→ **WHAT YOU SHOULD DO**
Return all of the entries below exactly as they are given.

→ **Entries taken from a collection**
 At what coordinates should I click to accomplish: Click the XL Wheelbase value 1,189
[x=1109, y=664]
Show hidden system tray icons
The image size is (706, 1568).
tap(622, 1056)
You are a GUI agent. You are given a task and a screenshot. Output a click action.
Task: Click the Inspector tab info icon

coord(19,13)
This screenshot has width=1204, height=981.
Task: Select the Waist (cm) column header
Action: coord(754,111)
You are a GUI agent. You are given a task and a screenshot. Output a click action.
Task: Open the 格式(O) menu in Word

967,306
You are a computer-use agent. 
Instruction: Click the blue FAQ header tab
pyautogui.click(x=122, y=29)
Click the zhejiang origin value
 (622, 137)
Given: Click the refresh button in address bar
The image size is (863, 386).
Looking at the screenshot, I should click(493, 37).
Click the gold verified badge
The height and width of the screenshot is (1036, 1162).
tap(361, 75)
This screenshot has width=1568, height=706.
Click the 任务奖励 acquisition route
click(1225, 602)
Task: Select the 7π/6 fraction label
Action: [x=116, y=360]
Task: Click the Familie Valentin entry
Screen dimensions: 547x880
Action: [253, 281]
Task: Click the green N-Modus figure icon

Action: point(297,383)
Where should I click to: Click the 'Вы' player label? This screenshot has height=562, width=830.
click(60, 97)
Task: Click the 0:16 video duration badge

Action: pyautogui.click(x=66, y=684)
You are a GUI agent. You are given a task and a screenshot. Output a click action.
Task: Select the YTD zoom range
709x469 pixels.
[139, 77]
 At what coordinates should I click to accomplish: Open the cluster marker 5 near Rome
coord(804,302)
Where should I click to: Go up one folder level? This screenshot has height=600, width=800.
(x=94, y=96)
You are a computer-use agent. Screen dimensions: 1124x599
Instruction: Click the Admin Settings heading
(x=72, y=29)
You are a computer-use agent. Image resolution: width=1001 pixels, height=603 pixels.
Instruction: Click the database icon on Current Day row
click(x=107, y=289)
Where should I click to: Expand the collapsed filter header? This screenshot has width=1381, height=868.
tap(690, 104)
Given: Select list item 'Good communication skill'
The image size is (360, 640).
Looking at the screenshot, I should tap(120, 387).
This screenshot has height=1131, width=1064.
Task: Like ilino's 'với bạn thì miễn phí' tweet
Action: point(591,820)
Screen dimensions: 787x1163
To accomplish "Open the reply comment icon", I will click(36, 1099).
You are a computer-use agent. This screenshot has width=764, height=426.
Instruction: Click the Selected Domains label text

→ **REPLY**
 At what coordinates should I click to accomplish: Click the XL Wheelbase value 1,189
[x=1109, y=664]
Show hidden system tray icons
The image size is (706, 1568).
tap(622, 1056)
You are a GUI agent. You are given a task and a screenshot. Output a click action.
Task: Click the Inspector tab info icon

coord(19,13)
This screenshot has width=1204, height=981.
Task: Select the Waist (cm) column header
Action: coord(754,111)
You are a GUI agent. You are given a task and a screenshot. Output a click action.
Task: Open the 格式(O) menu in Word

967,306
You are a computer-use agent. 
Instruction: Click the blue FAQ header tab
pyautogui.click(x=122, y=29)
Click the zhejiang origin value
 (622, 137)
Given: Click the refresh button in address bar
The image size is (863, 386).
Looking at the screenshot, I should click(493, 37).
Click the gold verified badge
The height and width of the screenshot is (1036, 1162).
tap(361, 75)
This screenshot has width=1568, height=706.
Click the 任务奖励 acquisition route
click(1225, 602)
Task: Select the 7π/6 fraction label
Action: [x=116, y=360]
Task: Click the Familie Valentin entry
Screen dimensions: 547x880
Action: [253, 281]
Task: Click the green N-Modus figure icon

Action: point(297,383)
Where should I click to: Click the 'Вы' player label? This screenshot has height=562, width=830.
click(60, 97)
Task: Click the 0:16 video duration badge

Action: pyautogui.click(x=66, y=684)
You are a GUI agent. You are given a task and a screenshot. Output a click action.
Task: Select the YTD zoom range
709x469 pixels.
[139, 77]
 At what coordinates should I click to accomplish: Open the cluster marker 5 near Rome
coord(804,302)
Where should I click to: Go up one folder level? This screenshot has height=600, width=800.
(x=94, y=96)
You are a computer-use agent. Screen dimensions: 1124x599
Instruction: Click the Admin Settings heading
(x=72, y=29)
You are a computer-use agent. Image resolution: width=1001 pixels, height=603 pixels.
Instruction: Click the database icon on Current Day row
click(x=107, y=289)
Where should I click to: Expand the collapsed filter header? This screenshot has width=1381, height=868.
tap(690, 104)
Given: Select list item 'Good communication skill'
The image size is (360, 640).
Looking at the screenshot, I should tap(120, 387).
This screenshot has height=1131, width=1064.
Task: Like ilino's 'với bạn thì miễn phí' tweet
Action: point(591,820)
Screen dimensions: 787x1163
To accomplish "Open the reply comment icon", I will click(36, 1099).
You are a computer-use agent. This screenshot has width=764, height=426.
Instruction: Click the Selected Domains label text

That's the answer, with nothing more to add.